Canggung, tetapi Ghina melakukan yang dimau Bapak. Memeluk sebentar, lalu duduk rapat sambil merangkul lengan Bapak. Beberapa kali Bapak menepuk lembut punggung tangan, menciumi puncak kepalanya, lalu berkata, "Kalau aja Bapak nggak buat kesalahan dulu, mungkin kamu nggak perlu secapek ini. Kalau aja Bapak nggak sakit, mungkin kamu—"
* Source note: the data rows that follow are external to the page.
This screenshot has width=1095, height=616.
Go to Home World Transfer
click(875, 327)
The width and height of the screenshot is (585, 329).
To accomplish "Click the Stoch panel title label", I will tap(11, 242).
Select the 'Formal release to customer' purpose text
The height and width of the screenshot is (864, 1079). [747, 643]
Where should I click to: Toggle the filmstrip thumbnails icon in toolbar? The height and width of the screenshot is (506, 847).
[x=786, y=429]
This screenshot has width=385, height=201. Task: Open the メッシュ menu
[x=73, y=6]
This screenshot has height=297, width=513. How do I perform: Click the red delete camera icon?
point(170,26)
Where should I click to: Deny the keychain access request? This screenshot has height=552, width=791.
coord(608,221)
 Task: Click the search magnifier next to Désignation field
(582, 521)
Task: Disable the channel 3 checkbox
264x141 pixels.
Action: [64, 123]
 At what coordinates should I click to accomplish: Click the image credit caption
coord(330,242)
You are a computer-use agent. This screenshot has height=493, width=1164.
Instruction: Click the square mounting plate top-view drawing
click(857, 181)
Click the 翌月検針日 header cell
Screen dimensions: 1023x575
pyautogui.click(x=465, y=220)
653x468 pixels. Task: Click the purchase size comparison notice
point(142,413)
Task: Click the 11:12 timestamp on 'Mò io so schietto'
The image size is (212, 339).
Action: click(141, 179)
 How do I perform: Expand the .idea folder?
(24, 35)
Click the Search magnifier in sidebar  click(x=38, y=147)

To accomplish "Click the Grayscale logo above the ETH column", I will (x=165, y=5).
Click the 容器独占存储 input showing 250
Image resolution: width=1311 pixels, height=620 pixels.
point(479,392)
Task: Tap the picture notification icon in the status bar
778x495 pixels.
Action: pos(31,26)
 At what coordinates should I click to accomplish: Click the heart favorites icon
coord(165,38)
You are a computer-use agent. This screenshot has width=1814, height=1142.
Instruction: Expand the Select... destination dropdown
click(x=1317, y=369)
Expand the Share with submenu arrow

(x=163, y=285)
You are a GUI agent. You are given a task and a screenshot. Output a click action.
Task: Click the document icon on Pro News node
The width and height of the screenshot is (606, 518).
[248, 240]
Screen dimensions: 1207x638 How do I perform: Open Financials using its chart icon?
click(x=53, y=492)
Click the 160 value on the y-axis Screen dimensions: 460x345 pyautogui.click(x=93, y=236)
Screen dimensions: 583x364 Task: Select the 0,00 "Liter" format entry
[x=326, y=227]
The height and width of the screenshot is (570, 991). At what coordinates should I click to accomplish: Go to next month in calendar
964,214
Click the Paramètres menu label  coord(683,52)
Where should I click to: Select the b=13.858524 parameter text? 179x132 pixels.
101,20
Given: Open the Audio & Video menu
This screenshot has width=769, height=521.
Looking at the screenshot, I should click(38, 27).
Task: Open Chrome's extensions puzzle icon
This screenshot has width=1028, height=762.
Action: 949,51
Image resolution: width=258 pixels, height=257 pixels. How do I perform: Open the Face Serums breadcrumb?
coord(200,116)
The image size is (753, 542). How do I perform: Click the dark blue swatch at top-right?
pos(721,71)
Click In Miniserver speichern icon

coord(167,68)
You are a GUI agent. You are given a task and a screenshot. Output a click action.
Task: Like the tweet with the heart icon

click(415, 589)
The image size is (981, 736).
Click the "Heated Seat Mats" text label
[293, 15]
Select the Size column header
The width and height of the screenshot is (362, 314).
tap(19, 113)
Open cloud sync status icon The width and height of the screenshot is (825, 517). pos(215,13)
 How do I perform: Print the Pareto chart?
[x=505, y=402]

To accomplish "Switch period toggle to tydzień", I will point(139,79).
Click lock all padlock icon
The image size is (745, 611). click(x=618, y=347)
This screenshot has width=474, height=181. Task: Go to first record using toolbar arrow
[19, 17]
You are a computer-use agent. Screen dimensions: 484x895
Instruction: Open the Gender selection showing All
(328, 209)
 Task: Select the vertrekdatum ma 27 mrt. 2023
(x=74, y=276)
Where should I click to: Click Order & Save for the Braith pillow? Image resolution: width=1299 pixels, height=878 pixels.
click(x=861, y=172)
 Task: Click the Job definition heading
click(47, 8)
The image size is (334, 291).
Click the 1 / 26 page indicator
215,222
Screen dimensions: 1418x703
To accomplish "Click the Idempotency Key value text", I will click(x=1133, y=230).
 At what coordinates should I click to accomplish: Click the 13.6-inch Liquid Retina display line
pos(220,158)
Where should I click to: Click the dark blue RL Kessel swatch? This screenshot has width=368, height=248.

"Pak, setop!" Ghina melepaskan lengan Bapak dan duduk tegak. Dia sudah membuka bibir dan siap menyemburkan kalimat protes, tapi tidak ada satu pun kalimat yang berhasil keluar. Bahkan wajah Bapak makin pudar di depannya. Dia berusaha meraih tangan Bapak lagi, tapi tubuhnya pun ikut sulit digerakan. Dia hanya bisa menggeleng, menangis, dan Bapak nyaris hilang.
****
"Bapak!" Ghina tersentak, mengangkat kepala sekaligus mengembuskan napas lega. Dia masih di kantor. Tadi itu hanya mimpi.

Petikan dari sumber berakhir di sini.